現在、俺たちは飛竜4頭に繋がれた舟に乗せられた状態で空を飛んでいる。

アステールで飛ぶのとはまた違った感覚であり、ちょうど陽が暮れ行く時だったこともあり沈んでいく陽と下に広がる大森林がとても美しい。

すでに何枚か写真を撮り、満足だ。


そう、すでに俺は檻から解放され、手枷等もついていない。

アステールも解放され、現在は舟の上で好きに過ごしている。

少し大きめの帆船程度の大きさがあるこの舟は、俺たちが過ごすには十分な広さだった。


俺たちが解放されたのは、こちらも獣王からの命令らしい。

どうやら拘束されてすぐに俺が話した情報を魔道具を用いて獣都には伝達していたそうだ。

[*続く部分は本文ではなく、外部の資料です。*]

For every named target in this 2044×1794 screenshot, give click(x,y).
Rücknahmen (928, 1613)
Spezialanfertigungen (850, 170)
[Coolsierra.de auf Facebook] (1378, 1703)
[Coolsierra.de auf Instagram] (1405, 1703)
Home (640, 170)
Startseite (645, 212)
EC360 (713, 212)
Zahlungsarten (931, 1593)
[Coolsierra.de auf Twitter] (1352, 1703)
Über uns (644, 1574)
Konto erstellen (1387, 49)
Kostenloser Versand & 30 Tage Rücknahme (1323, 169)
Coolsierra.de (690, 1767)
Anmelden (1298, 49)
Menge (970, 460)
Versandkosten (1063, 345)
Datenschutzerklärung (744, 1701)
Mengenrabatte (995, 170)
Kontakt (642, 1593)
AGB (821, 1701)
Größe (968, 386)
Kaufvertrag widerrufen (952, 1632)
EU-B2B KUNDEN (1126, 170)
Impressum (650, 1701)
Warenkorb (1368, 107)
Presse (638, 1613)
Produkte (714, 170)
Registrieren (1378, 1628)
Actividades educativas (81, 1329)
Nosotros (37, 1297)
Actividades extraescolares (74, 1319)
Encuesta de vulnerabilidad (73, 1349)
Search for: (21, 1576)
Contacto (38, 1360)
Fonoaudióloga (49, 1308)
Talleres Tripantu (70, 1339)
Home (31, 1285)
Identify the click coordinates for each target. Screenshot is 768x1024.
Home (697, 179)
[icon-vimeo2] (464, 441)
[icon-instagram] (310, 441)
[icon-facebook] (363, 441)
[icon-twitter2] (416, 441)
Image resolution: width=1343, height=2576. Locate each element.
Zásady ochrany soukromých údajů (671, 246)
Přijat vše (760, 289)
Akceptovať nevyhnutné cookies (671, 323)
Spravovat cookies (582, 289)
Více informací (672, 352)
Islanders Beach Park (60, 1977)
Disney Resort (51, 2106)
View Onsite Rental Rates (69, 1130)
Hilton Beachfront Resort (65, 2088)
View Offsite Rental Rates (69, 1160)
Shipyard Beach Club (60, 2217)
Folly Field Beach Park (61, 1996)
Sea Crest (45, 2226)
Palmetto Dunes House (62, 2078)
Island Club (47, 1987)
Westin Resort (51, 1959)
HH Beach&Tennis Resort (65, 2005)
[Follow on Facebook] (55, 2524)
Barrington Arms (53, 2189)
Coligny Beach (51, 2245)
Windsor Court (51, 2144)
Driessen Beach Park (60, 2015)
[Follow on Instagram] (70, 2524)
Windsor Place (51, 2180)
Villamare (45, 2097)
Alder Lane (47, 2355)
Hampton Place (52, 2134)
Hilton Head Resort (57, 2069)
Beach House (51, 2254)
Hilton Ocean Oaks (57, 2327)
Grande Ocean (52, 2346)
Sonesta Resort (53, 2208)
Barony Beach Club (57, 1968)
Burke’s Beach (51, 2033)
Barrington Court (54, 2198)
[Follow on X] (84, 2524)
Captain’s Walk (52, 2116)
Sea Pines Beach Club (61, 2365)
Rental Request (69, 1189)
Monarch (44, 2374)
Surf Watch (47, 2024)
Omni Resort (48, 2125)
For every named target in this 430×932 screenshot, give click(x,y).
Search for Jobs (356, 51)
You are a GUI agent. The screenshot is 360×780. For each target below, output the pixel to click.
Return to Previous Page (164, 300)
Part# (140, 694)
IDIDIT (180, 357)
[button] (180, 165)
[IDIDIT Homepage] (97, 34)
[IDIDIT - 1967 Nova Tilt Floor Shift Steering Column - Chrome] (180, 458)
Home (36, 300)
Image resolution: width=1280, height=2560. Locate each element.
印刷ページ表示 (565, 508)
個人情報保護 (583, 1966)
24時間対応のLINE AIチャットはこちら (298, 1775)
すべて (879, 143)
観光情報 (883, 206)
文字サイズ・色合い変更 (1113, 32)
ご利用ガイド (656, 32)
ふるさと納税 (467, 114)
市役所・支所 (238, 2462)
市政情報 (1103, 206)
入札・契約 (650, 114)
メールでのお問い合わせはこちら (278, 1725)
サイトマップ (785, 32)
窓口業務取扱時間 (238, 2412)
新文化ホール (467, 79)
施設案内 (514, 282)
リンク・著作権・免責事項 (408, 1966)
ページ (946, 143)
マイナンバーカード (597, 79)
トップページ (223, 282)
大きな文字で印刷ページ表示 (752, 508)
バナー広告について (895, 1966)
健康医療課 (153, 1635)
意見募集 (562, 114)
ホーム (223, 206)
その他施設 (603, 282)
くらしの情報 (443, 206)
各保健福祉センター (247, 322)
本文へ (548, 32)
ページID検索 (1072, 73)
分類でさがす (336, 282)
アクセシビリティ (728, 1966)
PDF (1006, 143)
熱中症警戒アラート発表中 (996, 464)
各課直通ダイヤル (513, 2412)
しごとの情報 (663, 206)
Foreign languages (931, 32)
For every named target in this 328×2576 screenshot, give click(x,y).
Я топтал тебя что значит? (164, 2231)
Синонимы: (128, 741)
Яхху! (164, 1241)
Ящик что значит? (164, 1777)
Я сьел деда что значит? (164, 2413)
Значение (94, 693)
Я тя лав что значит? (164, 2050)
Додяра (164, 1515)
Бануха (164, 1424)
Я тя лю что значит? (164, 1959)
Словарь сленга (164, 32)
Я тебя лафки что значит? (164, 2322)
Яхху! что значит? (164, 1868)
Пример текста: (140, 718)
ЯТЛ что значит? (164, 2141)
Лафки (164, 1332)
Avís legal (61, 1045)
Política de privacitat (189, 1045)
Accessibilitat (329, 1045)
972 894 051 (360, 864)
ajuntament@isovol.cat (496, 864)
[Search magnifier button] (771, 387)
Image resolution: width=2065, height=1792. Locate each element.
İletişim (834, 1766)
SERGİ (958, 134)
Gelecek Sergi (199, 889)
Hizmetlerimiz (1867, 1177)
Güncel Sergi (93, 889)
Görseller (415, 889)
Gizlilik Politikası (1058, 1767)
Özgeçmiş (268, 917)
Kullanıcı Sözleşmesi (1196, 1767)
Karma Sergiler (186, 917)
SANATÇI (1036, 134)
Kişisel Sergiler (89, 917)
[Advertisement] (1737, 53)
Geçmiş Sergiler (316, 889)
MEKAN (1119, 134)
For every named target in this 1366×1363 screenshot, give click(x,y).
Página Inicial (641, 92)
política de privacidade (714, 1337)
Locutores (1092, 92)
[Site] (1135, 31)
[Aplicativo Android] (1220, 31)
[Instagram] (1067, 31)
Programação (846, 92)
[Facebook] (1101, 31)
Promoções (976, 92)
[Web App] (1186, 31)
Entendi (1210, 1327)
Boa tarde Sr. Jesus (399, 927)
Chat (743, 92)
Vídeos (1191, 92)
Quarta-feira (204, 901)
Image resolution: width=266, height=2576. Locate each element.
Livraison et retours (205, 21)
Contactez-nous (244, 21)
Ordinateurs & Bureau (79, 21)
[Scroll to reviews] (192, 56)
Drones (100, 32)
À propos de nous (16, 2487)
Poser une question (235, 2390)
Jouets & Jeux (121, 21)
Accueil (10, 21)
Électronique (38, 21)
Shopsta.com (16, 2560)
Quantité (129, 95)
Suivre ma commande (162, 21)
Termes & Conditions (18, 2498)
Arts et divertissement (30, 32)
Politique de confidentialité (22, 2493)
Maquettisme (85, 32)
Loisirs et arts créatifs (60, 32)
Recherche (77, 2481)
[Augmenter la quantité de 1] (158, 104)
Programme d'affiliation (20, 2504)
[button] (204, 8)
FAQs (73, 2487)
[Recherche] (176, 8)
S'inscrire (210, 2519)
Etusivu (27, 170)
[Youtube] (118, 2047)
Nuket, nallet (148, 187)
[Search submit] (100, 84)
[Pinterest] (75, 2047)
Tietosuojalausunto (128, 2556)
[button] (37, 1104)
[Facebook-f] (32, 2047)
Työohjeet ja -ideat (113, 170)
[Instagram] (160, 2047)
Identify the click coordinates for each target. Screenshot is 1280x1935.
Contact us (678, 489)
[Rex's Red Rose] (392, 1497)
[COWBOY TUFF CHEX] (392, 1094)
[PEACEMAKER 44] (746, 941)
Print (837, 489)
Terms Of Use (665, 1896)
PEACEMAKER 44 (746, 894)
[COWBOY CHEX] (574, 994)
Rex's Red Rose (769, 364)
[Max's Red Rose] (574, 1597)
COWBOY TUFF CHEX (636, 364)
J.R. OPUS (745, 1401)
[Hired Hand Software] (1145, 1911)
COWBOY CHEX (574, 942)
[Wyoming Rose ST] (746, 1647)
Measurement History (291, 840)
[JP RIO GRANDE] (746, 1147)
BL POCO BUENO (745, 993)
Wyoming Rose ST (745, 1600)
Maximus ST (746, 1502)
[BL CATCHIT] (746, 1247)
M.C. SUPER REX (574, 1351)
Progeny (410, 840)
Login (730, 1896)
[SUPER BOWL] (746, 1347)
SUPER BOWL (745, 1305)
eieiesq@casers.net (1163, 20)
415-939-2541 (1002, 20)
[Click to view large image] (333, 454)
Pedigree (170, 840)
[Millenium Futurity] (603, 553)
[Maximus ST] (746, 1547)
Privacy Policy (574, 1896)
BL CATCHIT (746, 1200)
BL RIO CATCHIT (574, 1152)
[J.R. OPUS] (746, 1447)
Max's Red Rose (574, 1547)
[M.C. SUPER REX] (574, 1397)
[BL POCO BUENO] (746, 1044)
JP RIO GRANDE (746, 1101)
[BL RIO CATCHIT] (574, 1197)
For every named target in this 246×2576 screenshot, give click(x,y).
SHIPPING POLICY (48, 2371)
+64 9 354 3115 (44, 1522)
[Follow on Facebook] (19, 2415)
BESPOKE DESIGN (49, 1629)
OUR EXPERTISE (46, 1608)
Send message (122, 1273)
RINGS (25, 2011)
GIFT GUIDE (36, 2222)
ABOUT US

そこで俺の名前を知った獣王は、人大陸から伝わっていた話しもあり、魔族のスパイではないと判断。

会ってみたいということで飛竜部隊を送ることを決定したらしい。

その伝達が届いたのが一昨日。

その時点で拘束を解いてもよかったらしいのだが、万に一つも逃げられ、獣王の元に送り届けられなくなっては困ると、飛竜部隊が来るまでそのままにしておいたらしい。

言いたいこともあるが、この景色が見れたんだ。許そう。


そんなこんなで解放された俺たちは、優雅に空飛ぶ舟で獣都へと向かっている。

この舟に乗っているのは、俺とアステール。それとクリカザともう二人の兵だけだ。


「む?ほう、どうやらお前たちは運がいいようだ。見てみるがいい」

「なんだ?」


クリカザに言われるままにそちらを見ると、大森林を貫くようにそびえ立つ巨大な樹が見えた。

樹まではかなり距離があるというのに、その下の森林の樹と比べ遥かに大きいことがわかる。


「うおぉ」

「クルゥ」

「ふふ、普段は霧に包まれ見えないことの方が多いのだがな。あれは獣大陸を守る神へと至る道。世界樹ユグドラシルだ」


まさに偉大としか言いようのない。

あの樹そのものが大陸を守護していると言われても納得できるその姿は、思わずシャッターを切ることも忘れるほどであり、クリカザの言う通り、世界樹の周りを霧が覆い隠してからそのことに気付いた俺は激しく後悔するのであった。